新九郎、奔る!(ゆうきまさみ 小学館)の第8集感想です。

 

伯父上、伊勢貞親の死が告げられた第7集の最後。それを皮切りにするかのように世代交代が一気に進んでいきます。第1集から登場して読者に強烈な印象を残し、また歴史を動かしてきた人物が退場していく様子が、大きな流れが一回りしたんだなと感じました。

 

続きからネタバレ感想

新九郎、奔る!は貞親のおごりが引き起こしたできごとから始まりましたが、そうなるだけの影響力を彼が持っていたことの裏付けでもありました。キャラも強烈で、たびたび出たきたアオリ気味正面顔のインパクトは忘れられません。自分の身内にはほしくないけど物語の人物としては魅力的だった貞親が、完全に過去の人扱いで退場していくのは時の流れの無常さを感じました。というよりも、私の心にまだ存在が大きく残っているのに、法要は行事の一つとして済まされていき、一族のコネづくりの場くらいの意味しかないと描かれていたのがショックだったというか。
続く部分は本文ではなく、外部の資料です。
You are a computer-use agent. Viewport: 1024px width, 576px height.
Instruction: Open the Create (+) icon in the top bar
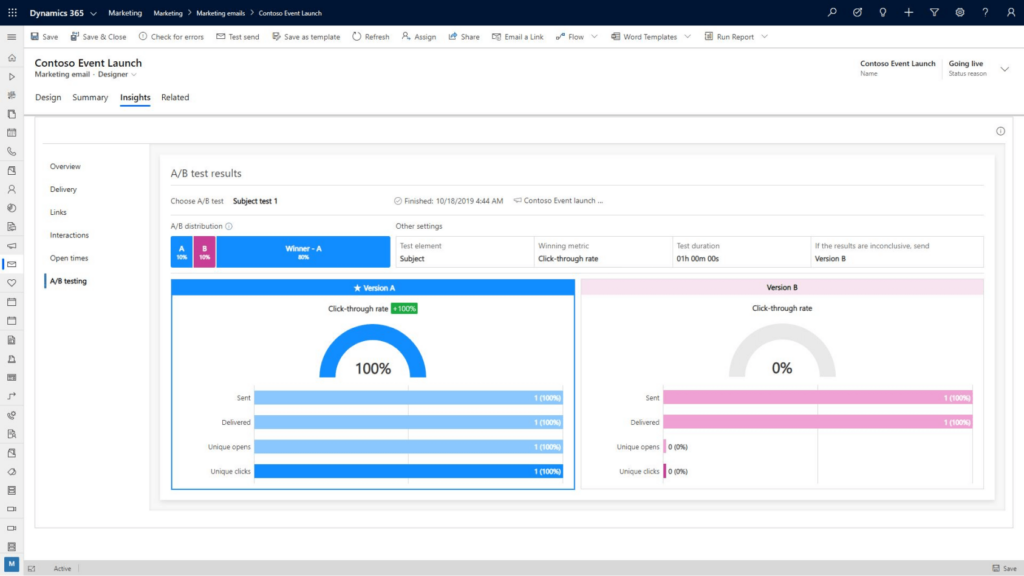[x=908, y=14]
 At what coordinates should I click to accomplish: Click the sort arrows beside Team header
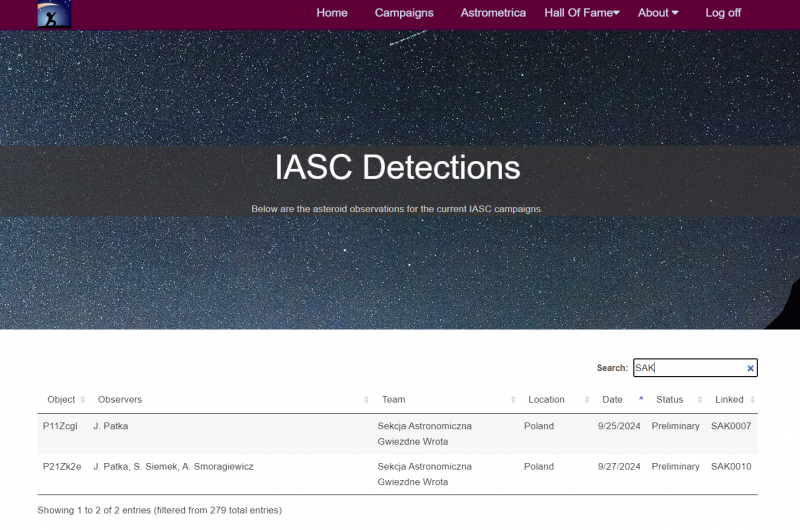pyautogui.click(x=513, y=400)
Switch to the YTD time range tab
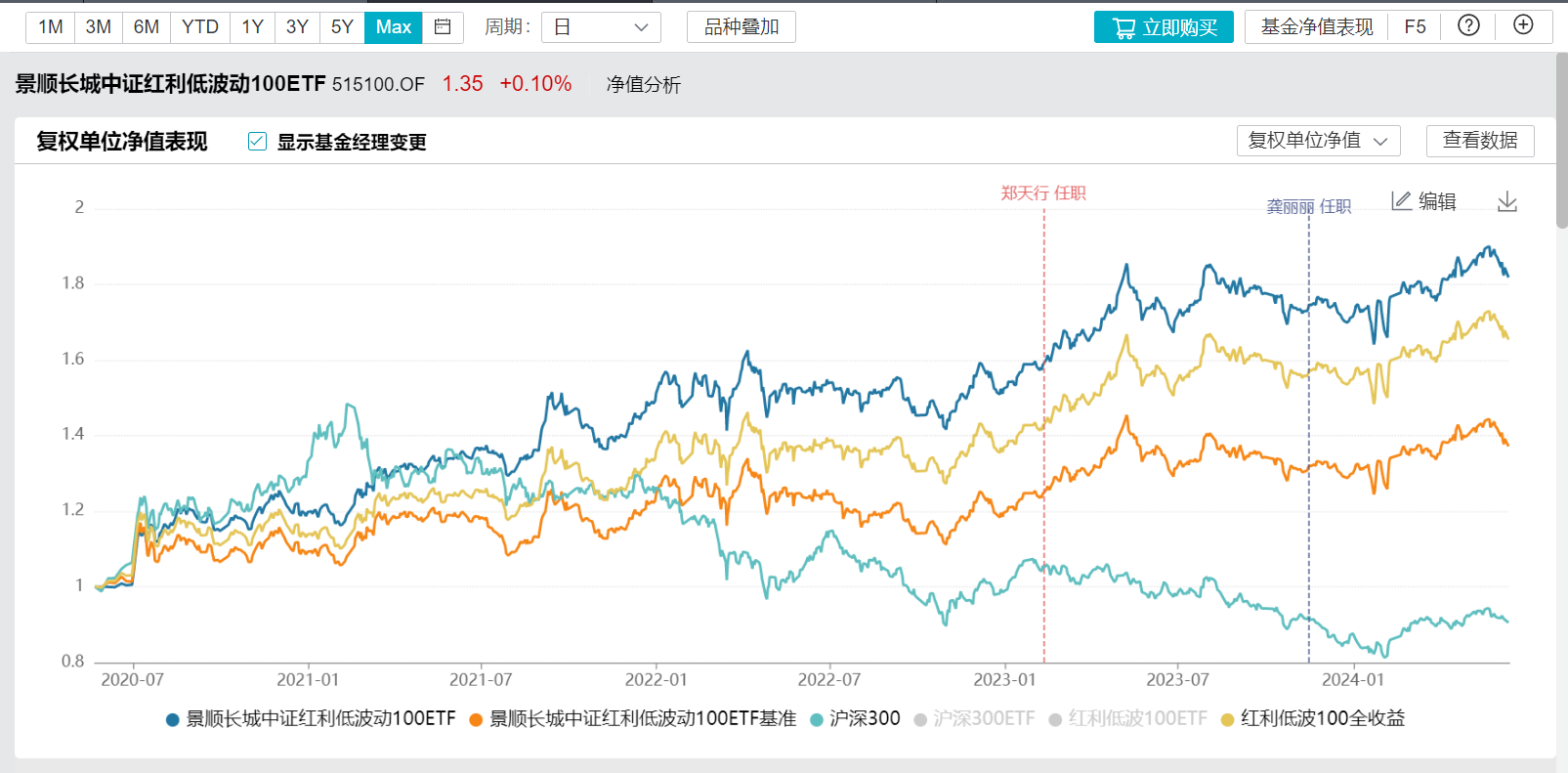The width and height of the screenshot is (1568, 773). click(x=200, y=27)
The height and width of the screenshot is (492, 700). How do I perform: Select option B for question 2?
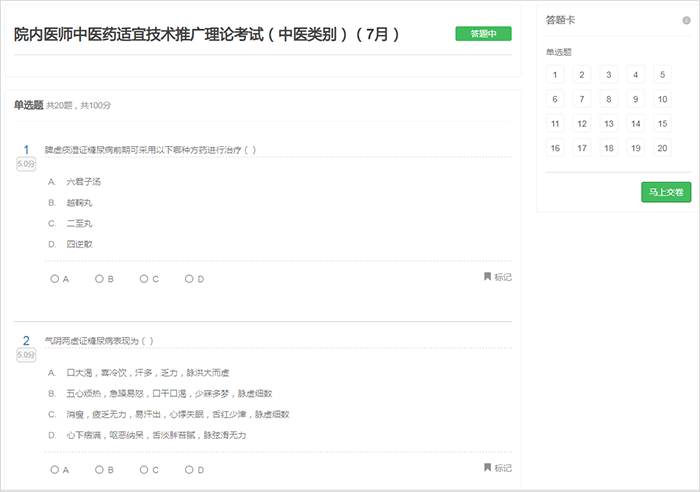pyautogui.click(x=99, y=469)

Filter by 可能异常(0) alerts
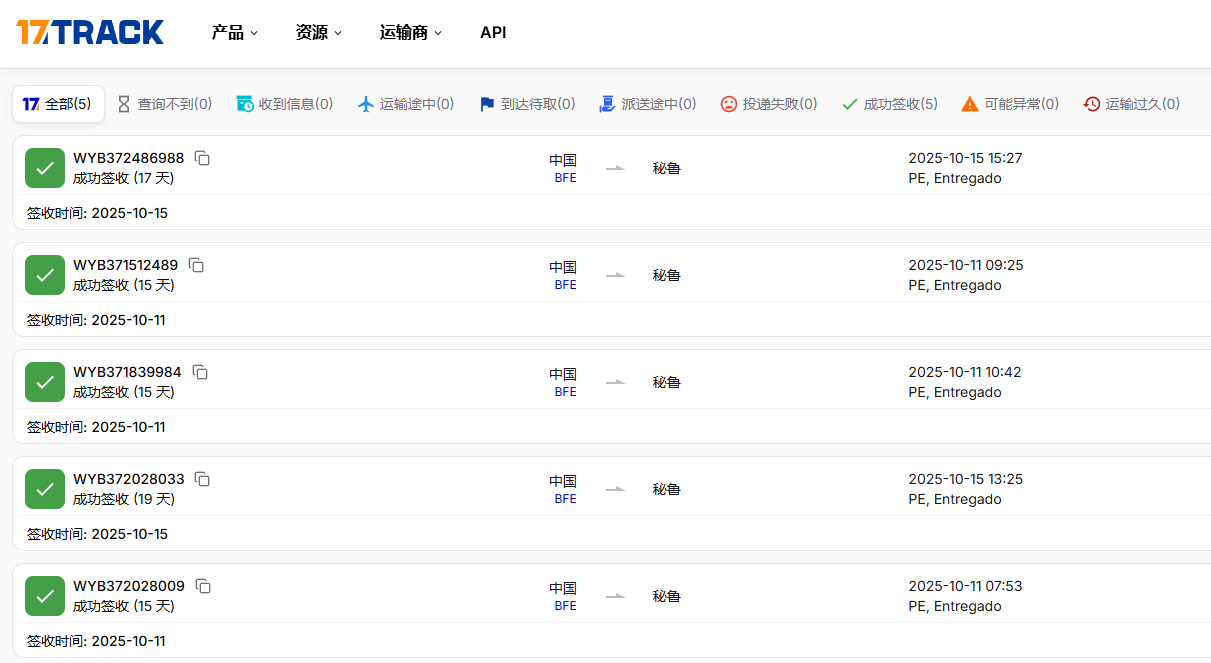coord(1010,104)
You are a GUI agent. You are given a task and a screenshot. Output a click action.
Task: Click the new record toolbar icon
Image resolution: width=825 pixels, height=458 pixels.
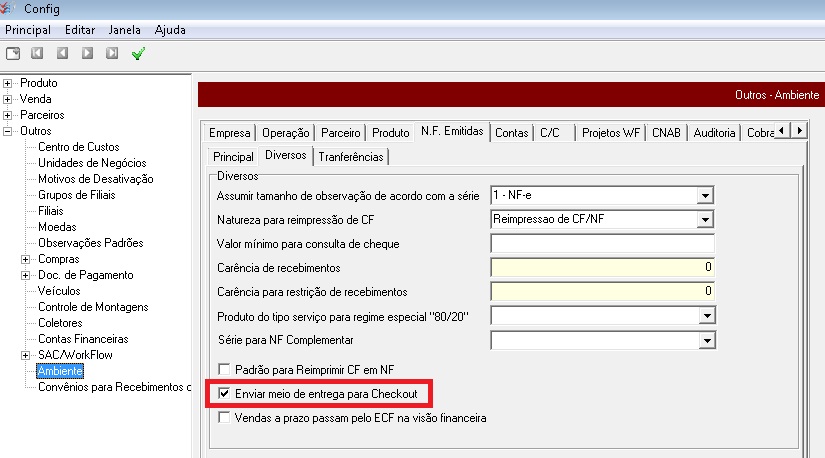point(14,53)
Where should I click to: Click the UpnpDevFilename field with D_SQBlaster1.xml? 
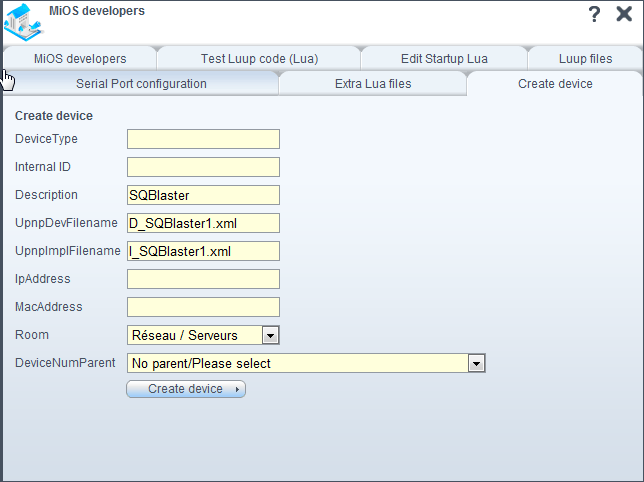click(x=203, y=223)
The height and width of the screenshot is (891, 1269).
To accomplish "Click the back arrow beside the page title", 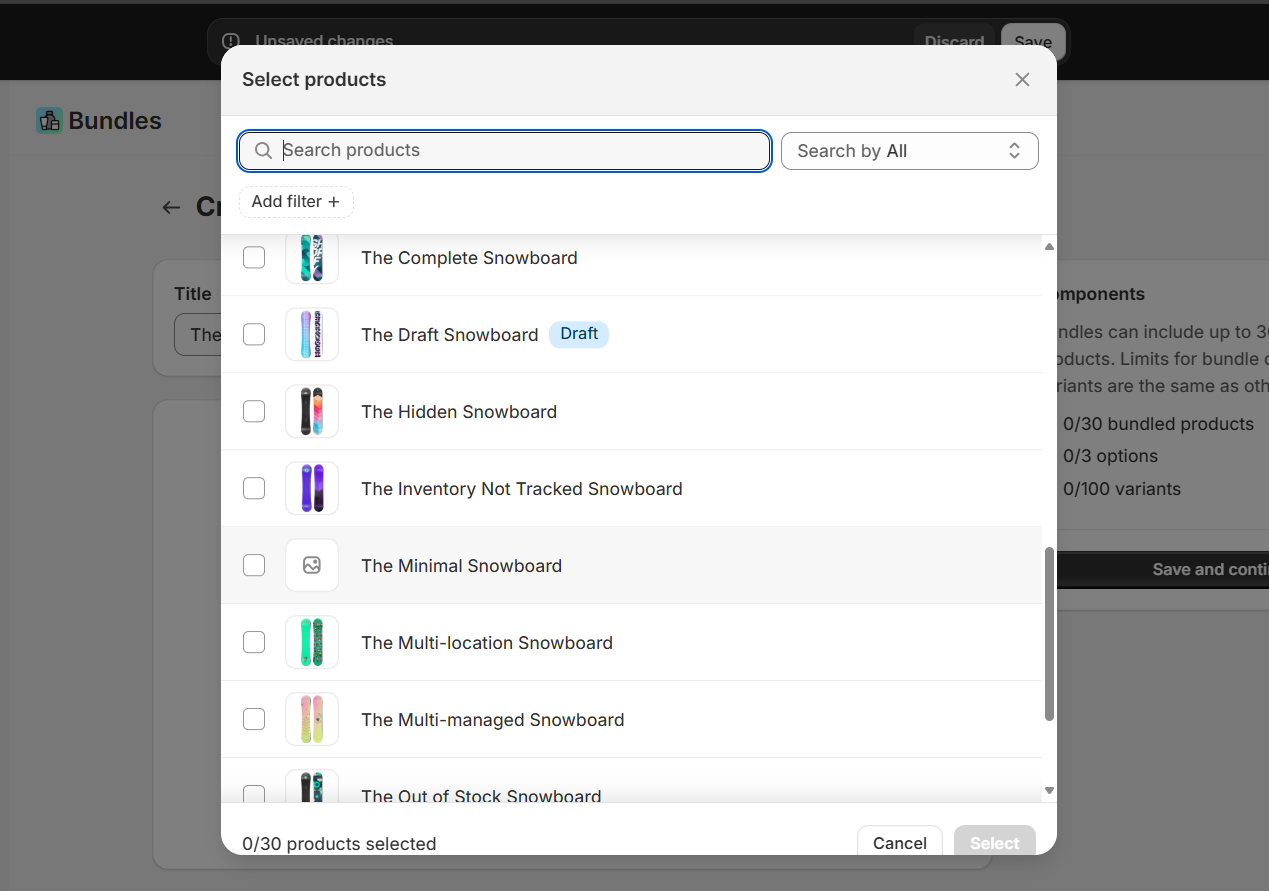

確かに作中では何年も経っているし、それどころではないできごとが多く起こっているんですけれども。

 

細川勝元山名宗全の死はさすがに大きく取り扱われていましたが、それでも応仁の乱は治まらないんですね…ま、ままならねえ…!ビッグネームの二人ですら複雑に絡まってしまったうねりのなかでは駒の一つなのだと感じさせられます。

 

 

代替わりはまた関東の地でも。争っている二派のうち一派の内輪揉めというややこしい状況に加え、これまで新九郎とは直接関わりがなかったため、過去巻を読み返さないと経緯を思い出せなかったのですが、そこはさすがゆうき先生、ちゃんと読めはわかるよう、まとまって描かれていた他、会話中などにもさりげなく何度も触れられていました。上質なミステリの伏線みたい。そしてこういう散らばった描写を拾い集めて頭の中で繋げていくの私好きなんですわ。勝元殿結構初期から触れてたわ!とか、そういや母方のお祖父さんとも関連あったわ!と相関図ができていくのが楽しかったです。

 

 

そんな時の流れを感じるできごとが続く中、変わらぬ仲の良さが見られた姉弟再会はホッとしました。伊都の明るさは救われますねえ。新しい土地で新しい役目をしっかり果たし、以前とは違うたくましさを身に付けながらも、新九郎や今川義忠相手に軽妙に返すやりとりが懐かしくてうれしい。「伊都様はやっぱり伊都様だなあ…」太郎、それわかる。

 

「悪い人ではないし、むしろ魅力的なのにやっかい」な人間を描くの、ゆうき先生めちゃくちゃ上手いですよね。わかりやすい悪ではないけど、残念な行動を取ってしまったり、トラブルを引き起こしたりする。しかもそれは魅力であるその人の個性や性格から生まれているものだったりする。単純に一方向からの視点だけで判断はできないと思わせられる事例がたくさん出てきます。それが複雑極まりないこの時代のどの勢力にも引きつけられ、面白く読ませてくれるのだと思います。

 

第8集で特にそれを感じたのは今川義忠と範満のすれちがいでした。過去のエピソードではラテン系のノリの良さが強く印象に残っていた義忠ですが、そうか、別方向から見ると俺ルールで生きている話が通じない人でもあるんだな…伊都が良好な夫婦関係を築きながらも「どうせ人の話なんか聞いていませんから」って諦めているように言うのがなんかリアル…

 

その調子で暴走し続ける様子を、どうすんねんどこまで行くねん、とハラハラしながら見守ってたら最後の最後に急転直下!ええ!あなたもなの!?と歴史知らないゆえに声出てしまうくらい驚きました。

 

 

伊都との再会は第8集の心休まるポイントだっただけに、予告がつらいです…ついいつまでも僕らの姉上であってほしいと思ってしまうんですが、彼女は彼女の戦をしているんでしたね。戦なら心情とは裏腹に対立することもあるか…どうなっちゃうんだろう。